Over the years, the notion of transparency has greatly increased in importance and can sometimes even be considered a buzzword in today’s world: be it in politics, commerce, third sector organisations, or society as a whole.
Traditionally, transparency was viewed as a public value to counter corruption. In this metaphor, transparency is indirect: when society has more information about a government or organisation, governance improves. As time passed, the notion of transparency evolved to mean open government and organisations. In this second metaphor, transparency has less to do with accountability and corruption than with the process of governing or managing. In the first case, open decision-making is a component of transparency, but in the second, open decision-making is synonymous with transparency. Lastly, a layer of complexity is added to the metaphor of transparency because who decides, what decisions are made, and how to use information are all part of transparency. An organisation cannot be said to be corrupt or not corrupt, transparent or opaque, because transparency is a continuum. In other words, the notion of transparency is a continuous progression of values varying by minute degrees between the three metaphors described – increased access to information, open decision-making and the decision-makers themselves.
Nonetheless, at its core, transparency makes sense; if you want others to believe in your cause, they need access to the information behind the scenes. It is the same for our third sector organisations. The greater the level of transparency, the greater the level of trust which would likely lead to greater contributions to the organisation.
But are there any unintended consequences? Can transparency backfire?
When deciding on your approach to transparency, here are two things to consider:
Transparency requires context. When a third sector organisation reports its achievements, it is convenient to focus on the headline numbers without taking the time to fully understand the context behind said numbers. For example, numbers can be so easily used to create different narratives suiting the organisation’s aims and hiding the truth. This can be seen by organisations saying “we donated £1 million” without disclosing that the £1 million only constitutes a very low percentage of the actual cost for the project to succeed.
That said, to encourage long-term transparency, it is important that we do not punish organisations that are open about their failures and shortcomings. If an organisation has failed to achieve all of the charitable objectives set at the start of the year, it can be argued that with context, transparency about one’s weaknesses can prove to be more valuable in the long run. Here, context is key – what was the complication that led to this failure? What are the steps needed to prevent this incident from repeating? If it is not preventable, what contingency plans are being put in place? This is the kind of information we need to see; we cannot expect perfection from our third sector organisations, but we can expect commitment to maintaining transparency on how they plan to improve and achieve better results in the following years.

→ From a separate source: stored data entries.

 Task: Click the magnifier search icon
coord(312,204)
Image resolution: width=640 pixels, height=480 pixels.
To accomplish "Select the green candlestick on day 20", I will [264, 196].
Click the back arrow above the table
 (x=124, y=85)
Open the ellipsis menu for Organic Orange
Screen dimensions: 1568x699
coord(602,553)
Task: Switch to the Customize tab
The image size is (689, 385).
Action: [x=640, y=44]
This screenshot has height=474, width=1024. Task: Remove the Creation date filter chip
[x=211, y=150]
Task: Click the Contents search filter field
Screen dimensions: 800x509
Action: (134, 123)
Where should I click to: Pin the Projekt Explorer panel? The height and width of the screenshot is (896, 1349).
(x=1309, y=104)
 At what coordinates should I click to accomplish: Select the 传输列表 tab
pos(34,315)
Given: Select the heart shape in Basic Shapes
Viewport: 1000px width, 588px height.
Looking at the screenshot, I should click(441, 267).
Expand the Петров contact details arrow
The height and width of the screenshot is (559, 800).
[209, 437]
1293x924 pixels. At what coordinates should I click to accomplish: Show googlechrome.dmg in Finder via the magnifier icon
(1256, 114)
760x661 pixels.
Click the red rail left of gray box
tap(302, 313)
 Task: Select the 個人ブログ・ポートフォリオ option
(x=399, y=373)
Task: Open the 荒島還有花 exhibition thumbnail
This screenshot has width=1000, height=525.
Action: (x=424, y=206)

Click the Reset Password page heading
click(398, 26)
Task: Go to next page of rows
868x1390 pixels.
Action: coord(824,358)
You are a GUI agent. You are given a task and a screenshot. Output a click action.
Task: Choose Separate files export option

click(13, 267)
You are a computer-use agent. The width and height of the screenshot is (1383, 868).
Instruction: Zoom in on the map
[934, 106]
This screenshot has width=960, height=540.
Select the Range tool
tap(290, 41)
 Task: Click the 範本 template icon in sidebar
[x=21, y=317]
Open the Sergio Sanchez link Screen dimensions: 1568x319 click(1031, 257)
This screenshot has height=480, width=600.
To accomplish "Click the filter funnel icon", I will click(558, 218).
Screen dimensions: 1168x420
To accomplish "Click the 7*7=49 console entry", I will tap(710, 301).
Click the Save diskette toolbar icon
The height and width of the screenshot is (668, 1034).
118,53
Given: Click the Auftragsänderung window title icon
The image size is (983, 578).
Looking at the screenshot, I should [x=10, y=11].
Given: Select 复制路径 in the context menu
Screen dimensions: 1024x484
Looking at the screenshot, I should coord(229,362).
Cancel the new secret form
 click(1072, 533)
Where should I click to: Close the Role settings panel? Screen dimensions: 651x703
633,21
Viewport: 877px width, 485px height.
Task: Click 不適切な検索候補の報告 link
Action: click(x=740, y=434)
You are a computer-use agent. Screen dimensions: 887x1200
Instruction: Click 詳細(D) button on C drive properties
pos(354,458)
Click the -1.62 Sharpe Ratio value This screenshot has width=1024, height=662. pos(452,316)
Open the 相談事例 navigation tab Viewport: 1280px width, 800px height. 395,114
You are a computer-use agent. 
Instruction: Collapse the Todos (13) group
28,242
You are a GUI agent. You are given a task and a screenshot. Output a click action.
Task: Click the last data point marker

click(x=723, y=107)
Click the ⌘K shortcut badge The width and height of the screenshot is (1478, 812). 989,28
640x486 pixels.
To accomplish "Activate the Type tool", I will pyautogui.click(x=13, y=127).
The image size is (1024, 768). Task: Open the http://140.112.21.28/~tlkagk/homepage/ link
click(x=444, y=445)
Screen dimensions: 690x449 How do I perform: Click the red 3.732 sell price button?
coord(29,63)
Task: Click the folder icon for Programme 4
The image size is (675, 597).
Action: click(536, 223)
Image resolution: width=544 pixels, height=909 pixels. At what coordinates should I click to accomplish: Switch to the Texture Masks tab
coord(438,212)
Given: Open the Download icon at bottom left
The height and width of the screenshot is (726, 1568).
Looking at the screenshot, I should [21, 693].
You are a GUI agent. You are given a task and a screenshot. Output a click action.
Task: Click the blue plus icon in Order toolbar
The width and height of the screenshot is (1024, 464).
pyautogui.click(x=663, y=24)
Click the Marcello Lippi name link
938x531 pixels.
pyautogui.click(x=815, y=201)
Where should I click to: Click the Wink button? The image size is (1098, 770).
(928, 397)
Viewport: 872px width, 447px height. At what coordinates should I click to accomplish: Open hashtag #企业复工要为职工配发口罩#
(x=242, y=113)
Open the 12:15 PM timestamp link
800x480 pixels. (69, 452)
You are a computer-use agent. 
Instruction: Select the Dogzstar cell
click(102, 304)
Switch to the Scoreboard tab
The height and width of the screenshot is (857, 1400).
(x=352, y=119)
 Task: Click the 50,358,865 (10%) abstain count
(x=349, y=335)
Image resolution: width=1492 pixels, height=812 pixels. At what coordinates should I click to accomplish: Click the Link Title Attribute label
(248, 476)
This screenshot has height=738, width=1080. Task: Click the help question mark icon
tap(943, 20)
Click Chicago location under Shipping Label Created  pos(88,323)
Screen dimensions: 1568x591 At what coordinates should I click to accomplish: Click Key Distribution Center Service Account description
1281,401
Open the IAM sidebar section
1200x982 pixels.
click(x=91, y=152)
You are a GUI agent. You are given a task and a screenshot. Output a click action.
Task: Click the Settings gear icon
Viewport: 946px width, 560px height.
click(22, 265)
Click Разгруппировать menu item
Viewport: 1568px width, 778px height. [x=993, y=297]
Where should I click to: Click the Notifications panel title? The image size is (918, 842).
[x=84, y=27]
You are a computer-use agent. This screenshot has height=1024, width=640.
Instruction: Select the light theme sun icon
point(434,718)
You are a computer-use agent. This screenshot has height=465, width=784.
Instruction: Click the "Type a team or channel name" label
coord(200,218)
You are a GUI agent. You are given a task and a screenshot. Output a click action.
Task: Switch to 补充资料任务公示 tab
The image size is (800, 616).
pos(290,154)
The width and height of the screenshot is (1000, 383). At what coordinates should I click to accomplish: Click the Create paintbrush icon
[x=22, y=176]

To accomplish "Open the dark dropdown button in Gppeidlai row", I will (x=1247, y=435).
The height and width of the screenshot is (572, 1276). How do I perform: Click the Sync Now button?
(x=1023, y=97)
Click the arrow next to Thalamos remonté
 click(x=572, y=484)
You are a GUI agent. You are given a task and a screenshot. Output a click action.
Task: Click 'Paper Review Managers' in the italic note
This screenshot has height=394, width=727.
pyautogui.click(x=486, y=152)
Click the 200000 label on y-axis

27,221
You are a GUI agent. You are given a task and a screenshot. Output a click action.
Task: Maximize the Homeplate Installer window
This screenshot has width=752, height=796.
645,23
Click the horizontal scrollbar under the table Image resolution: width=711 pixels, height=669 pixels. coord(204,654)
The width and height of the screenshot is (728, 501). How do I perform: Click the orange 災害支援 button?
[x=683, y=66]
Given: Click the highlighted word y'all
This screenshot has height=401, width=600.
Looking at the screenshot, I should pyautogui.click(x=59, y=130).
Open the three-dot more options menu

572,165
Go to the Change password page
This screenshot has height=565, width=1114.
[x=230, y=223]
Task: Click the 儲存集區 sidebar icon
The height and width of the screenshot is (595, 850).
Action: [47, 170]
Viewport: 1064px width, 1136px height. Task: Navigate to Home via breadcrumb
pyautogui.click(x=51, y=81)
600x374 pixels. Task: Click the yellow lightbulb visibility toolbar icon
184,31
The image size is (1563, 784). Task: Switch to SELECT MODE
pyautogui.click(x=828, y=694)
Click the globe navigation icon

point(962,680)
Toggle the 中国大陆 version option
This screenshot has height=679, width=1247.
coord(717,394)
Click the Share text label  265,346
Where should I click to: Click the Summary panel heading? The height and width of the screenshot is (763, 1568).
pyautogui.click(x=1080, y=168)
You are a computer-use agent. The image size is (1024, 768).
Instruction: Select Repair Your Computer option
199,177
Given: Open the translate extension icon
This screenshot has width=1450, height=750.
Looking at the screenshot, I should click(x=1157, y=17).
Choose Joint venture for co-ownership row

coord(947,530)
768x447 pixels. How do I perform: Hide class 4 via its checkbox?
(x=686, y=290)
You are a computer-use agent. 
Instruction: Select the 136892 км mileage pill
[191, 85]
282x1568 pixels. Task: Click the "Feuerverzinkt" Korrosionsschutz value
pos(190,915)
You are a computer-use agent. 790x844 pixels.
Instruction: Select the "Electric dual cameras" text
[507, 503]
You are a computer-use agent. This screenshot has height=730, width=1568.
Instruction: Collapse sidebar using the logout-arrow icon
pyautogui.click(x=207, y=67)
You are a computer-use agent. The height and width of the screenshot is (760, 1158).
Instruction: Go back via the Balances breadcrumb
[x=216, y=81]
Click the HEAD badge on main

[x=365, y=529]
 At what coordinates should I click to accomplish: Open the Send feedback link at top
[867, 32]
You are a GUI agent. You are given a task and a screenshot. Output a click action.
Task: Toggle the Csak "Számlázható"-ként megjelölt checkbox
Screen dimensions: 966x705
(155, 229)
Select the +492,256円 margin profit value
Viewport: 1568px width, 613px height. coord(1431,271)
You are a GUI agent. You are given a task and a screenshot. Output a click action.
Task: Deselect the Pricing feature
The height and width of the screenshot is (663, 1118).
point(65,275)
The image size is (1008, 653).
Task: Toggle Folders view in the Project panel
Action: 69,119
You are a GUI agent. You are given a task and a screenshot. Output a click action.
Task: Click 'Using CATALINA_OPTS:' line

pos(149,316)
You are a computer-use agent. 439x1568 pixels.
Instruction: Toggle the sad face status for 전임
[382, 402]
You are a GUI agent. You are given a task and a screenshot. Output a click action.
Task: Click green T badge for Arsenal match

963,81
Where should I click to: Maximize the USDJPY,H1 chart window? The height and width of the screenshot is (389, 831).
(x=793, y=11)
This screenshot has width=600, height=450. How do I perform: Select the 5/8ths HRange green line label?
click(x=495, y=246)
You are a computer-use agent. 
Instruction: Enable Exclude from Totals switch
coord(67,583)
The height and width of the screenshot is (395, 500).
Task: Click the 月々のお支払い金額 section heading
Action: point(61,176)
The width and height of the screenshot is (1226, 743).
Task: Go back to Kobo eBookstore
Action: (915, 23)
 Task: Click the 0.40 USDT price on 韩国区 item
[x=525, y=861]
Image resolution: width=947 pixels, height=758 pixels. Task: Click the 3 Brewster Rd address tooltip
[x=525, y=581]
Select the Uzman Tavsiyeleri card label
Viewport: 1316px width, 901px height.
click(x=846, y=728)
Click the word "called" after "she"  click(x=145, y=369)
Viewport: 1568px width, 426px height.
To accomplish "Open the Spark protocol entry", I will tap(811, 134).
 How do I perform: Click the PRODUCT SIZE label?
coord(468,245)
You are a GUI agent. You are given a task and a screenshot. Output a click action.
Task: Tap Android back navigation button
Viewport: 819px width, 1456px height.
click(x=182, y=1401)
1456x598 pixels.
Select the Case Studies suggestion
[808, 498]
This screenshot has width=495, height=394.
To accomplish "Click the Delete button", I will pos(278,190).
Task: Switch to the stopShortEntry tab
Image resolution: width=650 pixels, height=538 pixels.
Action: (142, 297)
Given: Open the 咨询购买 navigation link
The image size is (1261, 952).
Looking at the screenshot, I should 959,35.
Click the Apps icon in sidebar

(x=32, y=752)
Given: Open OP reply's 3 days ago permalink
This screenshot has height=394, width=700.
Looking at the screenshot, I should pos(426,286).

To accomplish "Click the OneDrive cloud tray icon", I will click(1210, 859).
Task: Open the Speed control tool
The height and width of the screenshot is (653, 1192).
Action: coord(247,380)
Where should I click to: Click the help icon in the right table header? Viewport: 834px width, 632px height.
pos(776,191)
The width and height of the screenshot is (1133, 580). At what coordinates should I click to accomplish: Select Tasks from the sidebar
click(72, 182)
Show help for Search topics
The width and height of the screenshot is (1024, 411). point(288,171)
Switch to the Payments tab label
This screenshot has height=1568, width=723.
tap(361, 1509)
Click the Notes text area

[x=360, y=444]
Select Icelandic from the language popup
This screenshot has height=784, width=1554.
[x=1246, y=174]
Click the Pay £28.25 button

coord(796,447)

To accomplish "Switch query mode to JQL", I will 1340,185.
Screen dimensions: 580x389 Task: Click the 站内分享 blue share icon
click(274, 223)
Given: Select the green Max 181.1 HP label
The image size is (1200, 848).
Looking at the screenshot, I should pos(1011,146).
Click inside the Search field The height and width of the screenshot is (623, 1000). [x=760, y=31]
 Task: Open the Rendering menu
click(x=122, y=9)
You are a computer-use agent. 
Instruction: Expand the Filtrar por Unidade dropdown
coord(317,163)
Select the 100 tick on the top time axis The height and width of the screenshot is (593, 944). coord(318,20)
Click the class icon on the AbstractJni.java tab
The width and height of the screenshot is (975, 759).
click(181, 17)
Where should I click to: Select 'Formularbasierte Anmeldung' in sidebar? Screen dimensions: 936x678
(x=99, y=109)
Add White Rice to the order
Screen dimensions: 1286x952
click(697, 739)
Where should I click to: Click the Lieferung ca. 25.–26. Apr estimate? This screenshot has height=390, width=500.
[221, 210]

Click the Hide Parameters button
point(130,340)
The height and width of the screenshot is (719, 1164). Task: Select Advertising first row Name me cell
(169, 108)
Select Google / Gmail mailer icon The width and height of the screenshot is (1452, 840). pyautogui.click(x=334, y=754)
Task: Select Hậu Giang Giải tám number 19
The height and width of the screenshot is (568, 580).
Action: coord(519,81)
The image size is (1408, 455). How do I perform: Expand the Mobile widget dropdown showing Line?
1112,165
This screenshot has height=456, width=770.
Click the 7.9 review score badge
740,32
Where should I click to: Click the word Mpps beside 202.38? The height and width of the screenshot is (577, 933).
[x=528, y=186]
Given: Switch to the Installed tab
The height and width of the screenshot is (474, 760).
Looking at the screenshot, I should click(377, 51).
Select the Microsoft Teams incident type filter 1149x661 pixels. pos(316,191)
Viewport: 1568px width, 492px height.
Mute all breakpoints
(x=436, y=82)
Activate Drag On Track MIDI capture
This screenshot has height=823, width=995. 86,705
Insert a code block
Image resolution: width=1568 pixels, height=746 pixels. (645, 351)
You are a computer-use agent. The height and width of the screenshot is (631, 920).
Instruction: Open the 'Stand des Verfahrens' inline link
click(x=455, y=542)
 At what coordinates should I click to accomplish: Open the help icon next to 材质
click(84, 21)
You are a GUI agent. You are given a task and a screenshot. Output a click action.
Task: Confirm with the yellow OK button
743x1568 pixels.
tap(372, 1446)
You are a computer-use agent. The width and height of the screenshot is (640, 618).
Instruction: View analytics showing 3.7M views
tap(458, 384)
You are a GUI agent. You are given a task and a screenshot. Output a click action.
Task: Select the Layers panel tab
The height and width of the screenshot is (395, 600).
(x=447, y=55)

Transparency is a spectrum. Transparency isn’t all or nothing; things don’t have to be either completely open or completely a secret. Transparency is a spectrum, and if you indiscriminately just make everything 100 percent public, you could be wasting people’s time or confusing them. Everyone has a capacity of information and overloading them with every detail of what’s happening in marketing, operations, logistics can be too much. It is important to ask: in what cases is transparency appropriate and helpful, and in what other cases is it distracting or a burden? Are you being transparent, just for the sake of being transparent, or are you truly trying to help people make better decisions, and feel a greater sense of trust?
The same logic applies to third sector organisations where transparency is focused on the willingness to make available critical data about the organization. Critical data includes the existence of an independent board, audited financials, board meeting minutes and the existence of a conflict of interest policy. As of now, the closest body that determines what data is critical to share is the UK’s 2005 Charities Statement of Recommended Practices (“SORP”). The SORP is the main source of requirements for charity accounting and disclosure for charities that are subject to statutory audit (those with income above £25,000). It is understandable that the sheer volume of information in the annual trustees’ report to the Charity Commission would result in a diluted version being made available on the organisation’s page. Here, transparency would mean that the report is made accessible upon request when the public seeks to do further research on the organisation. With these data (or lack thereof), donors are able to better decide if the organisation follows good governance and ethical best practices and if it makes it easy for donors to find said information. As an organisation improves its governance and transparency, it moves higher up the spectrum.
At the end of the day, transparency is truly a positive force. When it backfires or causes fallout, it’s often because an organisation hasn’t taken the time to consider these two things:
Transparency requires context, and transparency is a spectrum.